A brokerage may have many useful security practices in place and still struggle to locate the supporting record during renewal. The operational problem is usually not one missing document. It is that screenshots, policies, training records, vendor notes, and ownership details live in different places.
An evidence list helps the team separate what is already documented, what needs an update, and what requires help from an IT provider, broker, carrier, or another qualified professional.
Build a record around the topics your team can maintain.
The exact questions and requested materials vary. Use this as an internal preparation list, then follow the instructions provided by your broker or carrier.
Multi-factor authentication
Record where MFA is enabled for email, administrative accounts, transaction tools, and other important systems.
Backups and recovery
Keep the latest backup status and any available restore-test record or provider confirmation.
Training and acknowledgment
Maintain completion records for security and wire-verification awareness.
Administrative access
Keep a current list or review record for people with elevated access.
Vendors and data access
Document important service providers, the access they receive, and the internal owner.
Policies and response contacts
Keep current access, password, AI usage, wire-verification, and response documents together.
A calm renewal-preparation sequence.
- 01
Collect the current questionnaire
Use the actual broker or carrier request as the source for what is required.
- 02
Name an owner for every topic
Assign the person who can answer, locate the record, or coordinate with a provider.
- 03
Link the supporting record
For each answer, point to the policy, screenshot, report, acknowledgment, or provider note that supports it.
- 04
Mark gaps without guessing
Separate missing, stale, and provider-owned items instead of overstating what is in place.
- 05
Review with the right professionals
Use the organized record to support conversations with your broker, carrier, IT provider, and other advisors.

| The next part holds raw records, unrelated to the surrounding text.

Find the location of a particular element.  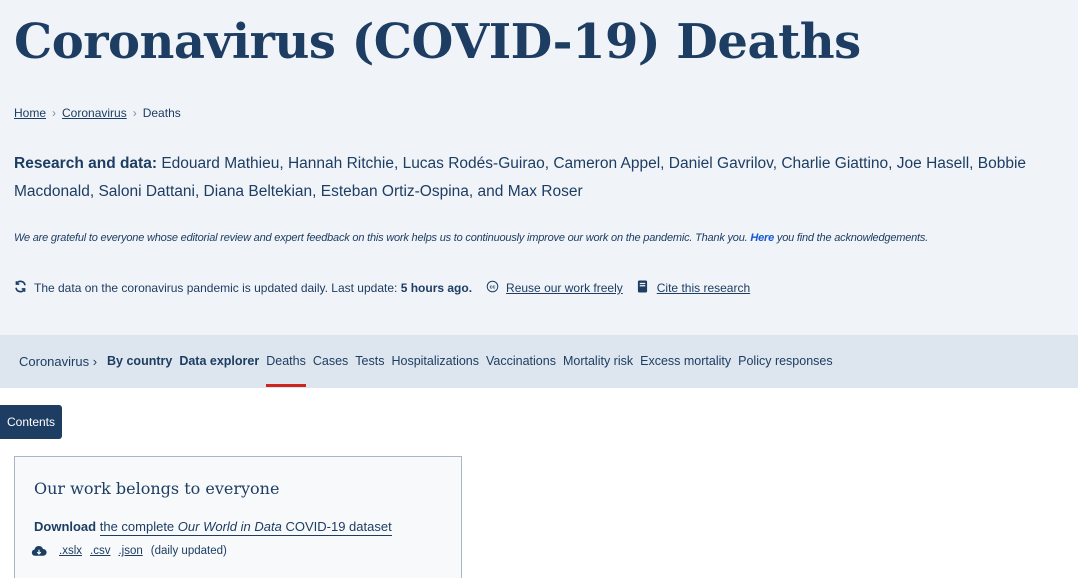

acknowledgement-text-after: you find the acknowledgements. is located at coordinates (852, 238).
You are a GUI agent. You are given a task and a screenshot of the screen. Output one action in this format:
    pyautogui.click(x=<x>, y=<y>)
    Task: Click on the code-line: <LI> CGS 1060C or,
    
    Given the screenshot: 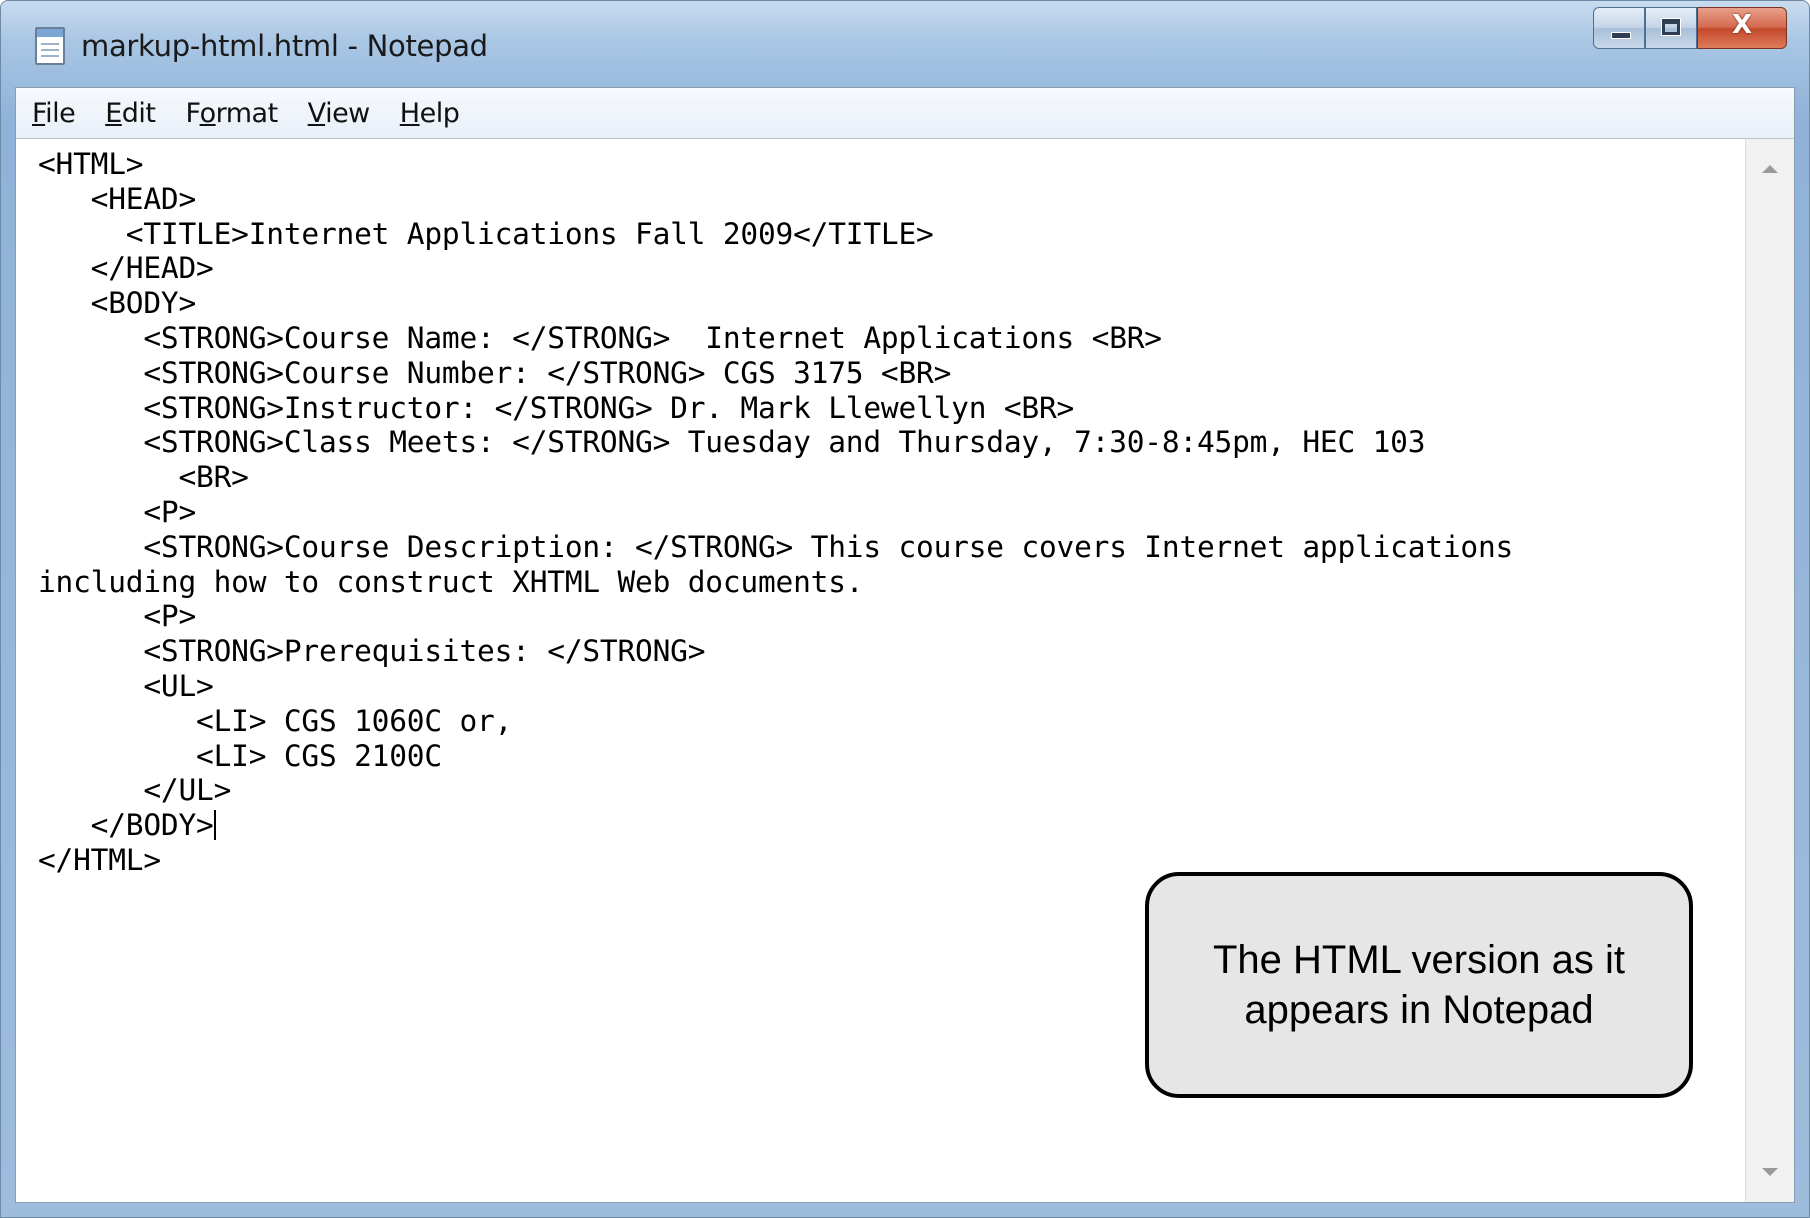 What is the action you would take?
    pyautogui.click(x=276, y=720)
    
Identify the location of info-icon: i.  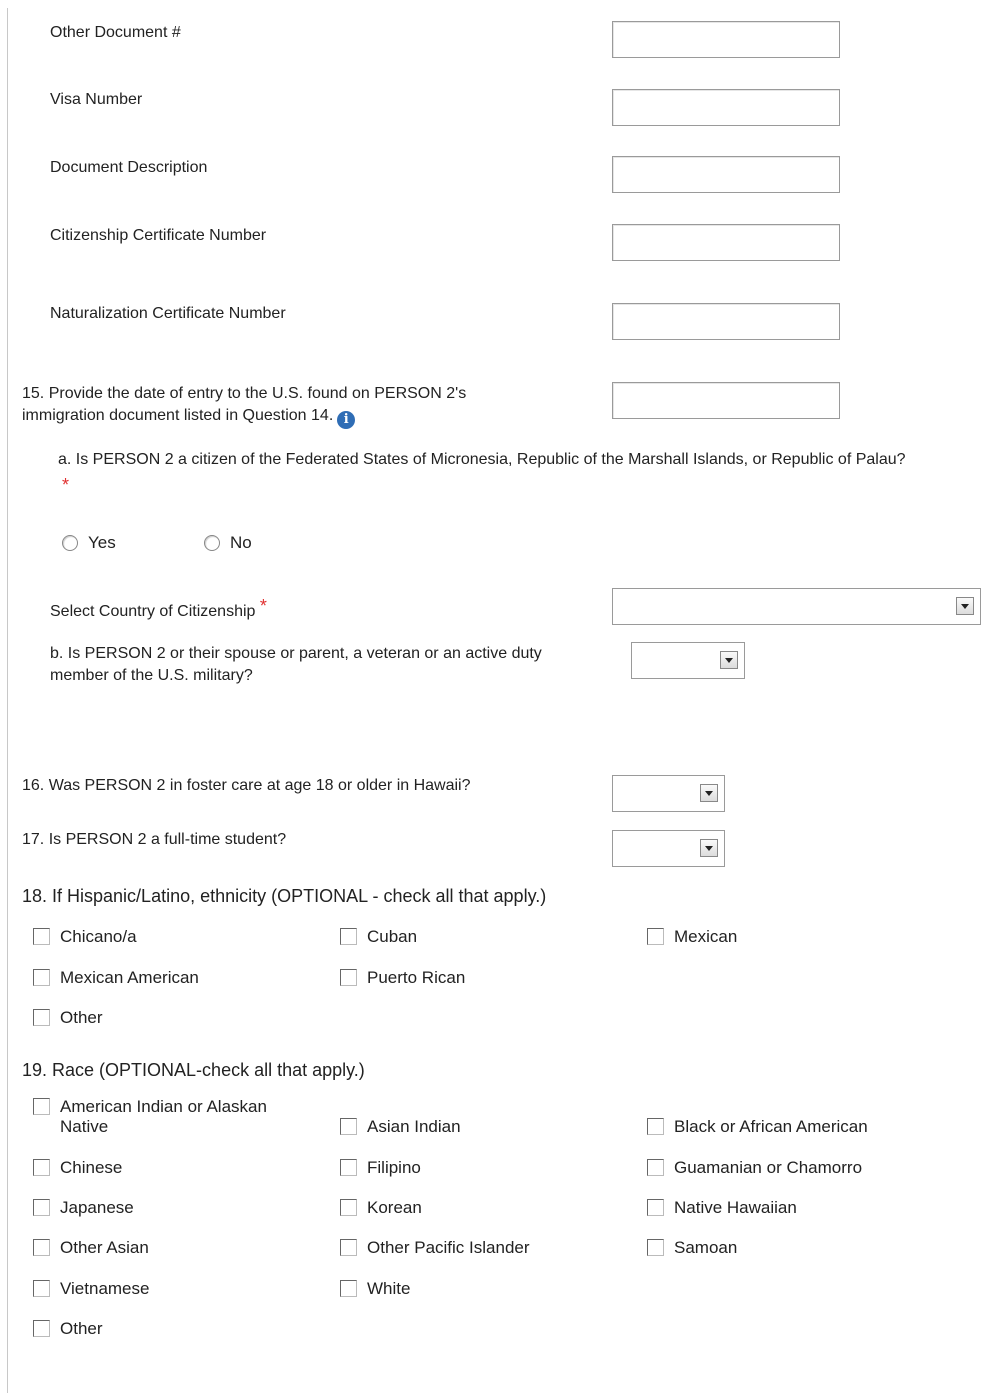
(346, 420).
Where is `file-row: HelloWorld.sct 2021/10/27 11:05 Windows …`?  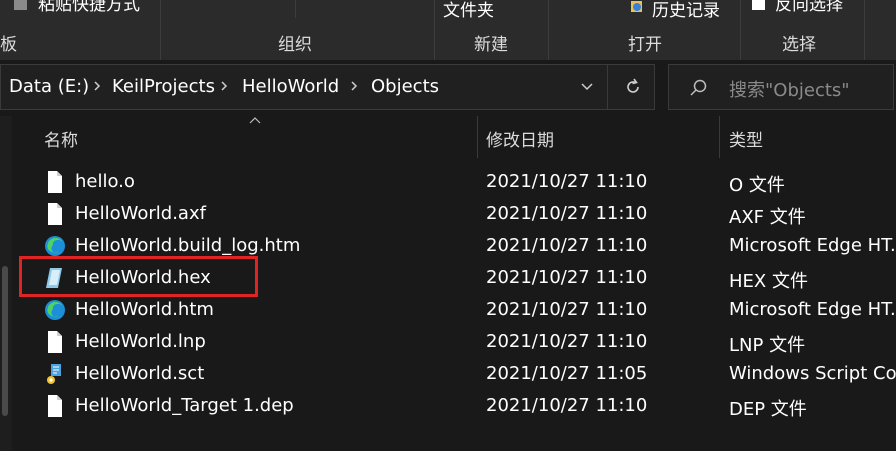
file-row: HelloWorld.sct 2021/10/27 11:05 Windows … is located at coordinates (458, 374).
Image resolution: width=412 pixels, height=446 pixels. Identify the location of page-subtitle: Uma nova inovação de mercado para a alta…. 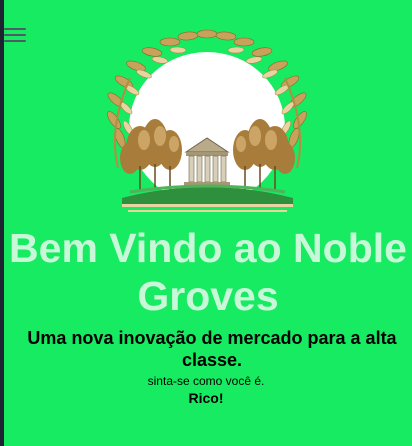
(212, 349).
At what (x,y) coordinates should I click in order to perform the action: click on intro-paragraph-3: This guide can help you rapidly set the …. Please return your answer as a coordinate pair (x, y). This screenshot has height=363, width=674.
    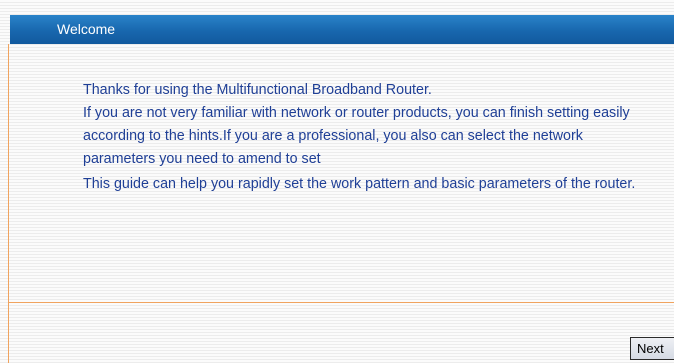
    Looking at the image, I should click on (360, 184).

This guide provides documentation support. It does not predict eligibility, coverage, pricing, or a carrier decision. Carriers and brokers use their own questions and processes. Follow their current instructions and review material answers with qualified professionals.
- 01
Federal Trade Commission: Cybersecurity for Small Business. General guidance covering access, MFA, vendors, and incident planning.
- 02
Federal Trade Commission: Start with Security: A Guide for Business. Practical lessons on data minimization, access, authentication, service providers, and keeping security current.
- 03
National Institute of Standards and Technology: Cybersecurity Framework. A voluntary framework for organizing cybersecurity outcomes and communicating risk.
- 04
Cybersecurity and Infrastructure Security Agency: Cyber Essentials. Practical starting points for leaders building an organizational security program.
Published July 13, 2026. Last reviewed July 13, 2026.